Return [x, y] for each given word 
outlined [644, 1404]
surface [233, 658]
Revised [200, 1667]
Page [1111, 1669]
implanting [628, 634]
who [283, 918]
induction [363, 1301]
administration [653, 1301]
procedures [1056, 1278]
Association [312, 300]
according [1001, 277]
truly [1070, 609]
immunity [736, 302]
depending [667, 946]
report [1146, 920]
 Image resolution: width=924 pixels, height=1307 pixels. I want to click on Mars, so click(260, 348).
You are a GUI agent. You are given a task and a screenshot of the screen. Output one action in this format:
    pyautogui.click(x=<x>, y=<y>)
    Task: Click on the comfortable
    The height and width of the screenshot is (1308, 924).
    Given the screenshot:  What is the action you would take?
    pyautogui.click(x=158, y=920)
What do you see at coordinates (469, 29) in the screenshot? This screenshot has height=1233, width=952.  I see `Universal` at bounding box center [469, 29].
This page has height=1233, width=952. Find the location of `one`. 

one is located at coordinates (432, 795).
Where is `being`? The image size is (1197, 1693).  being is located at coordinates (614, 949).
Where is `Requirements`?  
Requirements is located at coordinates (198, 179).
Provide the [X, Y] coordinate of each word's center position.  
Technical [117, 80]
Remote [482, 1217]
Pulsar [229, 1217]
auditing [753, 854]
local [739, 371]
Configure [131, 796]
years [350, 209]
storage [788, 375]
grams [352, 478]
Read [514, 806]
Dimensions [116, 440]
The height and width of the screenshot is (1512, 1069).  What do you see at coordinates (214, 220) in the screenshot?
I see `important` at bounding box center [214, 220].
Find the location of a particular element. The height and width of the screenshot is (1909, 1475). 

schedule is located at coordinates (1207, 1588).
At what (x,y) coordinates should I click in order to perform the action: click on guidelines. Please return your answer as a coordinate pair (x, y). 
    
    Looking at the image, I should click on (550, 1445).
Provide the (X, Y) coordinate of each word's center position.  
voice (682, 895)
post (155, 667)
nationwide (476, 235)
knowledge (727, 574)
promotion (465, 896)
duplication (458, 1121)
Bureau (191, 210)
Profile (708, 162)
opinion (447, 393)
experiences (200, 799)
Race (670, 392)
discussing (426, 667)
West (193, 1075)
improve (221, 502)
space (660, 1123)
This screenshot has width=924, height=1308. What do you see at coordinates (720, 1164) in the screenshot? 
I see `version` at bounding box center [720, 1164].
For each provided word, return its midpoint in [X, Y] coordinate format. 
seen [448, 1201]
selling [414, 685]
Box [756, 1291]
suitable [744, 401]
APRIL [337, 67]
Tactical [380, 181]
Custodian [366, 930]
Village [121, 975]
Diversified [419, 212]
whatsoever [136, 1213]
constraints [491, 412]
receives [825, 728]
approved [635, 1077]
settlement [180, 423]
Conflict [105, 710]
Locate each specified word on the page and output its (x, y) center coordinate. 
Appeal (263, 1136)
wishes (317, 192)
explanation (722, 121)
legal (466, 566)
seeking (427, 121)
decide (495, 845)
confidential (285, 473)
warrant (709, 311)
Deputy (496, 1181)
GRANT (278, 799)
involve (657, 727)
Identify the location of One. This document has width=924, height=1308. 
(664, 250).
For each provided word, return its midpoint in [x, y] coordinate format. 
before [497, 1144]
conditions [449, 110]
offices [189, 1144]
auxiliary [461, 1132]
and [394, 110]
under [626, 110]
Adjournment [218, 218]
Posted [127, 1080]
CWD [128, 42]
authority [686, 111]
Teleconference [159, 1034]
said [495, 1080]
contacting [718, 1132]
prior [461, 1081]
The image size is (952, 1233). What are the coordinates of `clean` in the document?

→ Required work:
Transcribe the rows above word for word, starting at the line containing "This screenshot has width=924, height=1308." and ending at the line containing "involve (657, 727)", both lines included.

→ Output of the exercise:
This screenshot has width=924, height=1308. What do you see at coordinates (720, 1164) in the screenshot? 
I see `version` at bounding box center [720, 1164].
For each provided word, return its midpoint in [X, Y] coordinate format. 
seen [448, 1201]
selling [414, 685]
Box [756, 1291]
suitable [744, 401]
APRIL [337, 67]
Tactical [380, 181]
Custodian [366, 930]
Village [121, 975]
Diversified [419, 212]
whatsoever [136, 1213]
constraints [491, 412]
receives [825, 728]
approved [635, 1077]
settlement [180, 423]
Conflict [105, 710]
Locate each specified word on the page and output its (x, y) center coordinate. 
Appeal (263, 1136)
wishes (317, 192)
explanation (722, 121)
legal (466, 566)
seeking (427, 121)
decide (495, 845)
confidential (285, 473)
warrant (709, 311)
Deputy (496, 1181)
GRANT (278, 799)
involve (657, 727)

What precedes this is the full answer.